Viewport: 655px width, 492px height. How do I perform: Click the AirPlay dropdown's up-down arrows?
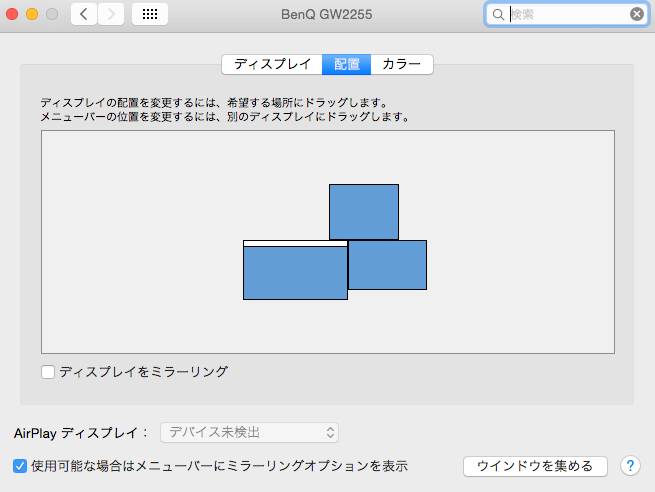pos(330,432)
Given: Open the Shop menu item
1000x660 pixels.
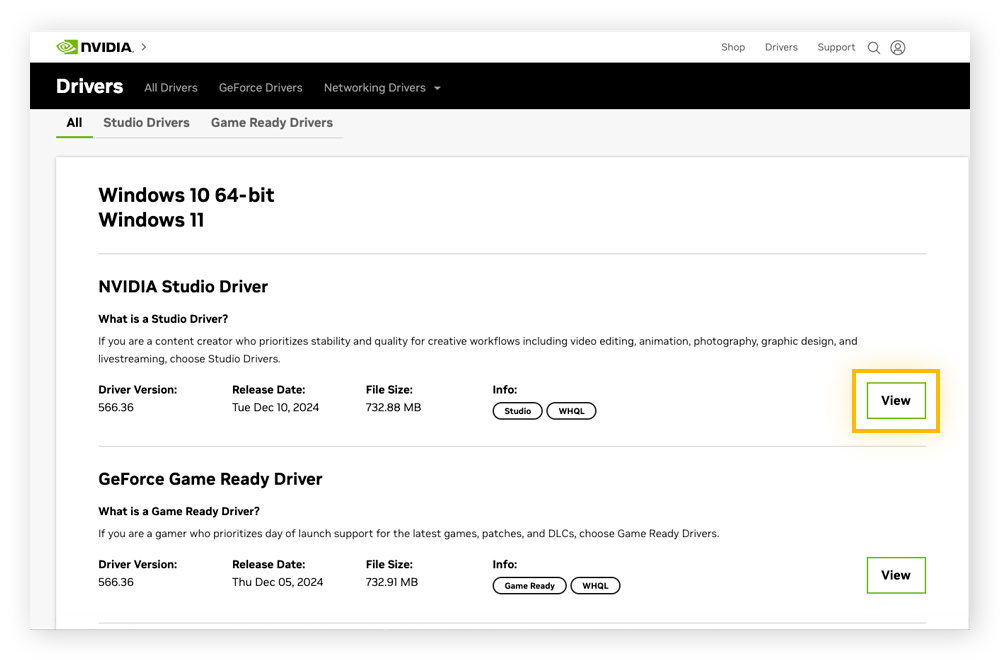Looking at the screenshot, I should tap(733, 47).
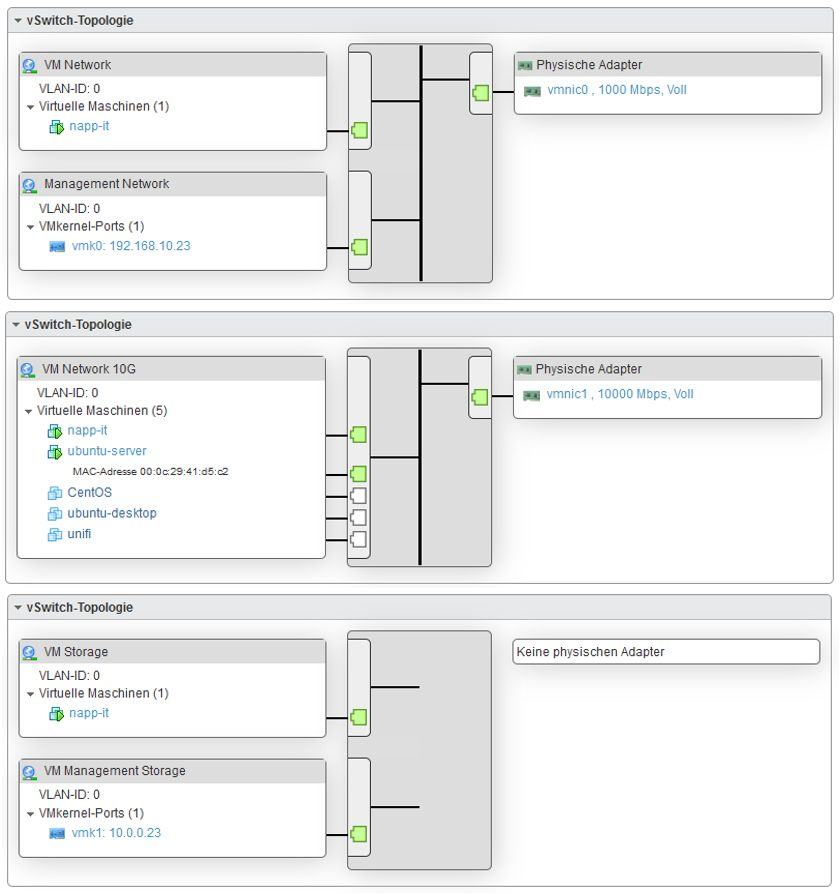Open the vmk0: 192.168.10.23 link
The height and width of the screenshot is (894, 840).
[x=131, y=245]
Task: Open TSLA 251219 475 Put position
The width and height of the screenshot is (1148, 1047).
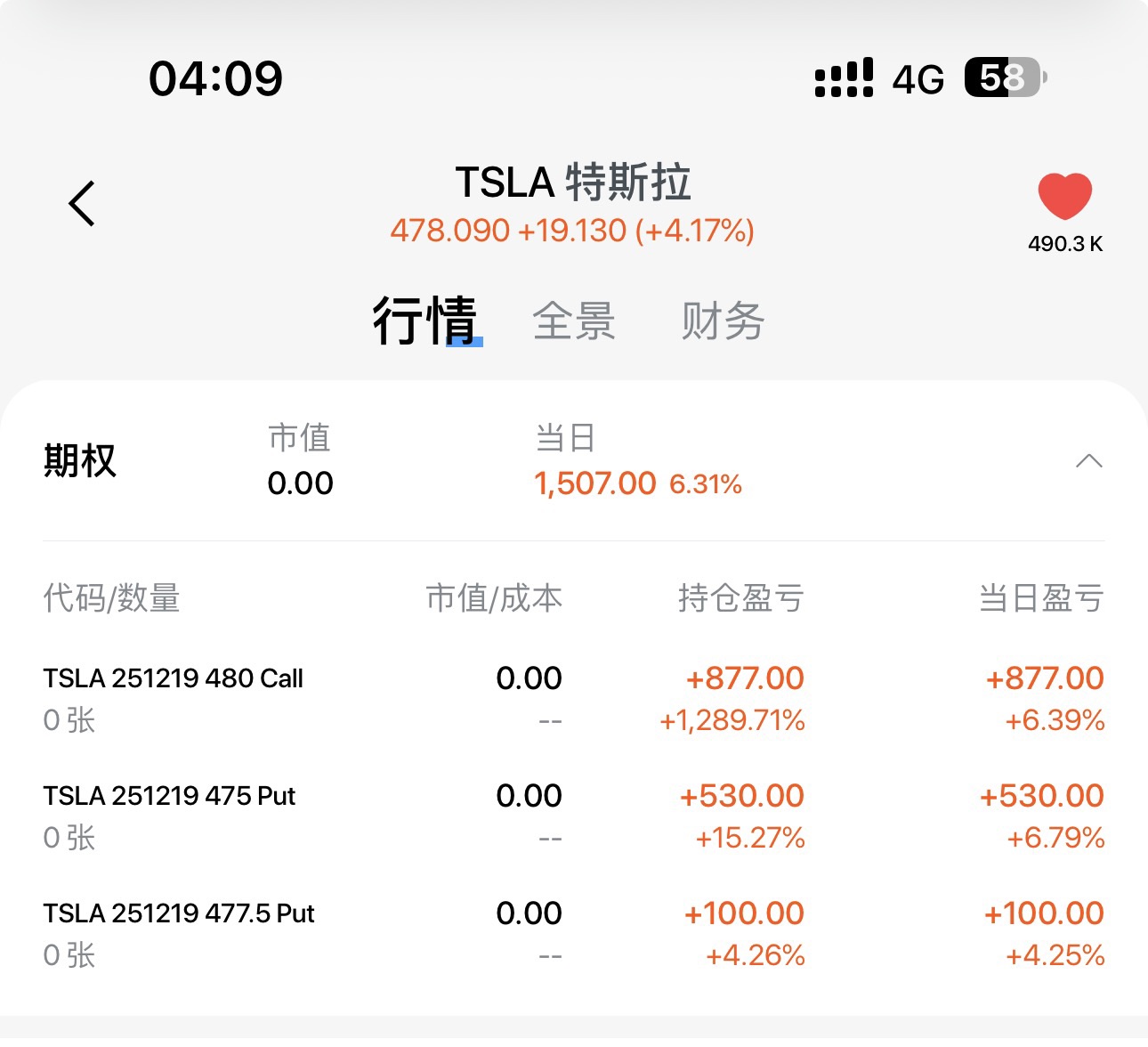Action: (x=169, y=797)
--*--
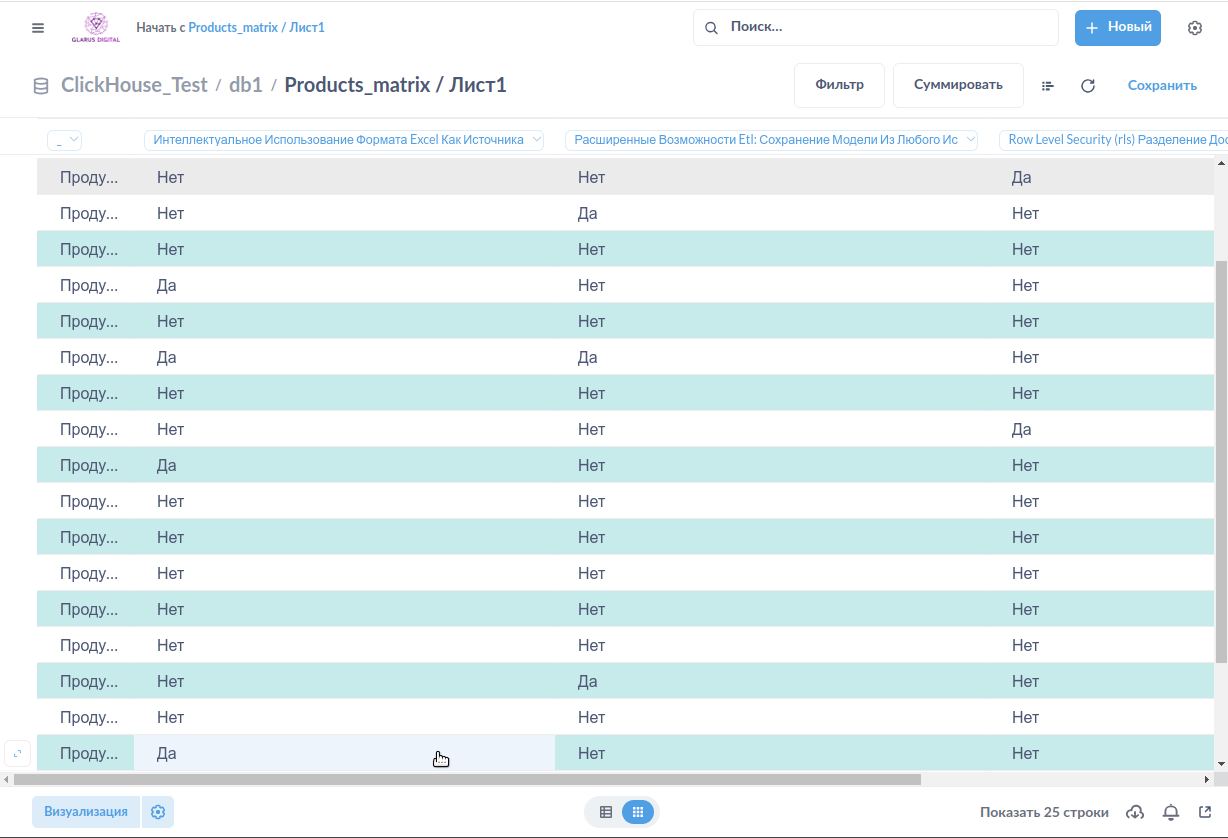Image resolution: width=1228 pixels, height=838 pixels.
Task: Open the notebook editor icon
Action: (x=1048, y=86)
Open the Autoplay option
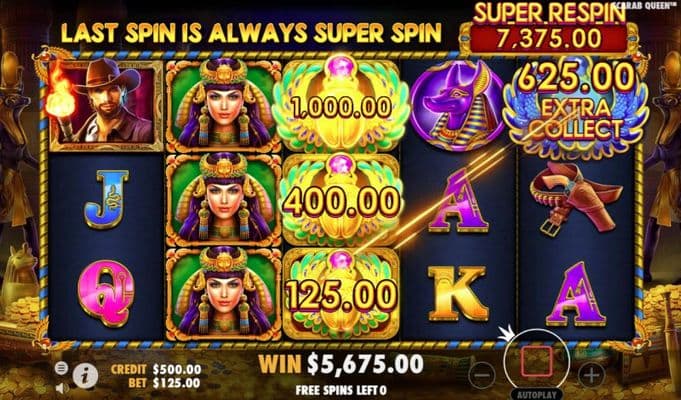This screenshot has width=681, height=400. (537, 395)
--*--
→ **TASK INSTRUCTIONS**: Only one stretch of the data is wanted: write out exactly the lines from the one holding "Viewport: 655px width, 492px" through the one holding "Given: Open the Shop menu item", both included, without the pictures.

→ **RESULT OF THE TASK**:
Viewport: 655px width, 492px height. How do I perform: Click the AirPlay dropdown's up-down arrows?
pos(330,432)
Given: Open the Shop menu item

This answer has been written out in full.